**WHAT THE TASK REQUIRES**
Could you carry on the blog post criticizing No Child Left Behind from the point where it stops?
++++ EXERCISE TEXT ++++
Quick hits...
I used to teach English and Comp Sci to Philadelphia area HS students and I have to say that the No Child Left Behind program isn't just a car wreck...its sinking this country's education system faster than that iceberg sunk the Titanic - consider the following:
* When I was in a senior HS in the 80's, long before No Child, I went through my classes, learned what I was being taught, and then found, the next year in college, that I had already learned in my senior year much of what the college wanted me to in my freshman year there. If my teachers were forced to teach to a standardized test, which is what is happening in school districts all across the USA right now, I wouldn't have been anywhere near as prepared to face college life as I was.
*Currently teachers in many HS's across the nation are teaching almost solely from handouts in order to prepare their students for the standardized tests that the students will be facing.
* The model that the government used when designing No Child is that of communism - the same model used by the Soviet Union from the 1940's to the 1980's...the FAILED MODEL the Soviets used.
* Many teachers are afraid to use "teachable moments" from outside the classroom, because they feel that the students might fall behind in their test preparation.
* and my favorite - If a school has too large a percentage of its student population fail the state testing, the school will either lose federal funding, or won't qualify for it. The schools most likely to miss out, due to academic issues, are the inner city schools that most need the funding (possibly the worst logic I've ever seen - picture Bush in his Texas drawl, "Well, if ya show us ya don't need the extra help, then we'll be happy ta help ya out.")
++++ INPUT DATA ++++
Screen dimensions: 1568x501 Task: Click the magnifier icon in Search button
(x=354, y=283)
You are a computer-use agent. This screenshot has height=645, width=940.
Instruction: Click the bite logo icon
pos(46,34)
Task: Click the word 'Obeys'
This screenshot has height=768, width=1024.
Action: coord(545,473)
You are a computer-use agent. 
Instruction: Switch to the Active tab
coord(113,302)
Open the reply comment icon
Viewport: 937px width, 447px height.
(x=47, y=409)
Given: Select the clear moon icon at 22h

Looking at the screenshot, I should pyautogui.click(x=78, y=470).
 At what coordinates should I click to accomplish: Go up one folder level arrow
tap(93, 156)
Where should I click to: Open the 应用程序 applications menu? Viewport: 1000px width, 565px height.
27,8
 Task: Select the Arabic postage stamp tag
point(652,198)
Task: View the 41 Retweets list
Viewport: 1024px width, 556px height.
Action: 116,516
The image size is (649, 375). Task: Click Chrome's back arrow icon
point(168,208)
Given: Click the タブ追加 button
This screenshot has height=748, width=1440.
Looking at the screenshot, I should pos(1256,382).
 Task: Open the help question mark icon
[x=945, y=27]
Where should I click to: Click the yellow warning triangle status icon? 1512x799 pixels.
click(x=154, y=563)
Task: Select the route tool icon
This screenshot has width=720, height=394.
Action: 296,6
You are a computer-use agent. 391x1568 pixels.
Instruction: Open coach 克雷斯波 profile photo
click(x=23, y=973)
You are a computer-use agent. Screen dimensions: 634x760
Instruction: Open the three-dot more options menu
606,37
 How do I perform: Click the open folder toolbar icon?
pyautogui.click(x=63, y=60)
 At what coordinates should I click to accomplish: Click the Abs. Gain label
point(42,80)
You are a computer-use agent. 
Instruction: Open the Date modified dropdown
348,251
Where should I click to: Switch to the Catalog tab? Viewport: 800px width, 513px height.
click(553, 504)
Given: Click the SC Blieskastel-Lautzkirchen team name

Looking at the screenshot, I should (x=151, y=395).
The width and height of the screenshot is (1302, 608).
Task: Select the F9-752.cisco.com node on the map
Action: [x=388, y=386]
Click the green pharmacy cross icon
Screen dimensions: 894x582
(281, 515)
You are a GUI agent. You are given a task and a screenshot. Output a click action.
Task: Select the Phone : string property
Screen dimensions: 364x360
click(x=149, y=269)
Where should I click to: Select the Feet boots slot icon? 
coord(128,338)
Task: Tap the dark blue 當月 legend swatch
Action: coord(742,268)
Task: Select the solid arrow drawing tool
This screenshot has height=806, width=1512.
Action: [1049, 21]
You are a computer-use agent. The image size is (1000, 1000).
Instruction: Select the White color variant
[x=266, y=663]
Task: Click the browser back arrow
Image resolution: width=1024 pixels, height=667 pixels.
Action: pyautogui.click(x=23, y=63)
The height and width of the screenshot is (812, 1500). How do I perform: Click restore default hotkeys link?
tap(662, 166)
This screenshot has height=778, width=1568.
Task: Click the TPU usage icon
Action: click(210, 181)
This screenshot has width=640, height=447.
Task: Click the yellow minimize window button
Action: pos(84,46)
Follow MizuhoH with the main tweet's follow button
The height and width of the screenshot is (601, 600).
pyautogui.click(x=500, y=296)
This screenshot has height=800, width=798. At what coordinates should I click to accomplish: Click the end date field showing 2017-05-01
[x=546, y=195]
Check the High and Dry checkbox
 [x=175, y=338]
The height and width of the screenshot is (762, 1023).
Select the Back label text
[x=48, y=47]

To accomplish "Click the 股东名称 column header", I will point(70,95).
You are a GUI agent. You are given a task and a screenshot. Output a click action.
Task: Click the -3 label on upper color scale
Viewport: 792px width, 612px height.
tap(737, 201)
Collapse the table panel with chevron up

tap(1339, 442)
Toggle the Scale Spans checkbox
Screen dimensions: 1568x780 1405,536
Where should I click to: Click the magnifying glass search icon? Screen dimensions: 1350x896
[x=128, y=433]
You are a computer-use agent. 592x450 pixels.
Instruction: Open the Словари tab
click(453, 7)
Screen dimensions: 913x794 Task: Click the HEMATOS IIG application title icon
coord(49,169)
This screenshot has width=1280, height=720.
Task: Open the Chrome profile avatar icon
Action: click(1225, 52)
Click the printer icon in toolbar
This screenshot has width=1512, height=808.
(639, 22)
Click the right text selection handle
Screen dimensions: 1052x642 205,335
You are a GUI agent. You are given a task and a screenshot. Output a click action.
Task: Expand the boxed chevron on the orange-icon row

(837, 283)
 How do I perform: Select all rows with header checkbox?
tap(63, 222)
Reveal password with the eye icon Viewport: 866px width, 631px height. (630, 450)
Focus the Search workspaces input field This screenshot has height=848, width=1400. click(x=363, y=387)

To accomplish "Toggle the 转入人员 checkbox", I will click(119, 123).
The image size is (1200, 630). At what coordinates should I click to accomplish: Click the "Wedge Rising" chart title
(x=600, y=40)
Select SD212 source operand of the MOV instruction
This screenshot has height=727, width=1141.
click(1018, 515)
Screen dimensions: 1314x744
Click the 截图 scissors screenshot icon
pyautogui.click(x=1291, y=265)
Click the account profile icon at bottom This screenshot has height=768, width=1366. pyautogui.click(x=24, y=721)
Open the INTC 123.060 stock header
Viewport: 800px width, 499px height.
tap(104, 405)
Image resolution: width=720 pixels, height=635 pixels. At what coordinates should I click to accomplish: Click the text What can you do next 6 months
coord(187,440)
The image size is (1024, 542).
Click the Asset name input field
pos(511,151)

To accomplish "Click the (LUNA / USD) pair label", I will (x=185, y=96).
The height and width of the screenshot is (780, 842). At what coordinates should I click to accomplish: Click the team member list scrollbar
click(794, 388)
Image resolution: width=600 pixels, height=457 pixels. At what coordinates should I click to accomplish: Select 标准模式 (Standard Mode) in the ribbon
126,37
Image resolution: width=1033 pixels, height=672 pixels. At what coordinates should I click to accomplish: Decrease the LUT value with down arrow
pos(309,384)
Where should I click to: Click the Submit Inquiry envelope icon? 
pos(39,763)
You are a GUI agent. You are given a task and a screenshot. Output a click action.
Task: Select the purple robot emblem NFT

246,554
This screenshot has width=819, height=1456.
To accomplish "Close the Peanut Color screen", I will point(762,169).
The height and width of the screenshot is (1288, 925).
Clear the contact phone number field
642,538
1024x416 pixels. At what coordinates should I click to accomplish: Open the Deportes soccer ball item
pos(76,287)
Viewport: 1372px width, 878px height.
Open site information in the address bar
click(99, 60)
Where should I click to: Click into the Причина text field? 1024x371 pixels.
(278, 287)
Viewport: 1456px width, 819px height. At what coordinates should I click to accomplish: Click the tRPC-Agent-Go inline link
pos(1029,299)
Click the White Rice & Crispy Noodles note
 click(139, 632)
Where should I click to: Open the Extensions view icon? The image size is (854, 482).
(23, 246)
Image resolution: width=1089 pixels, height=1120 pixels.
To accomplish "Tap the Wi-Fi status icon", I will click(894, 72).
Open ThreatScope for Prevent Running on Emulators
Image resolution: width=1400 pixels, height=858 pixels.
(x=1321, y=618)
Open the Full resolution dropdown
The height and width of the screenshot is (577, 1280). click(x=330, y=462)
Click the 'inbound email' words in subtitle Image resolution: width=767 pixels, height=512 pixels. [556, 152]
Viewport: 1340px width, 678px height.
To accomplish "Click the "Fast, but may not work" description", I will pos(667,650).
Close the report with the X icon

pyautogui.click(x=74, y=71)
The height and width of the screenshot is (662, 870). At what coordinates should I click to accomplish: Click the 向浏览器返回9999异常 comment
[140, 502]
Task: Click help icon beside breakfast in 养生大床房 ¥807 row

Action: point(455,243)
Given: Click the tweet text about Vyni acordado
++++
**EXERCISE RESPONSE**
I'm amazed by these studies that are released that "identify the problems" in education in the inner cities - too often, I feel like I'm reading a detailing of one of the symptoms, and some stopgap solution for it. I worked with these students for half a decade, and let me tell ya, it starts in the home...
Too many times for parent-teacher nights, I would see the parents of the kids that had no problems (ie: the parents that were giving support and making sure the kids did their homework, etc.), but I almost never saw the parents of the kids that weren't doing their work. Additionally, more often than not, it was obvious that those students had no desire to be there,and they viewed school as little more than either a social function, or a place where they could make their drug connections.
Bottom line, after five years of washing student blood out of my clothes from breaking up fights, and a few years of the government saying, in essence, that I couldn't challenge my students to do better, I walked away.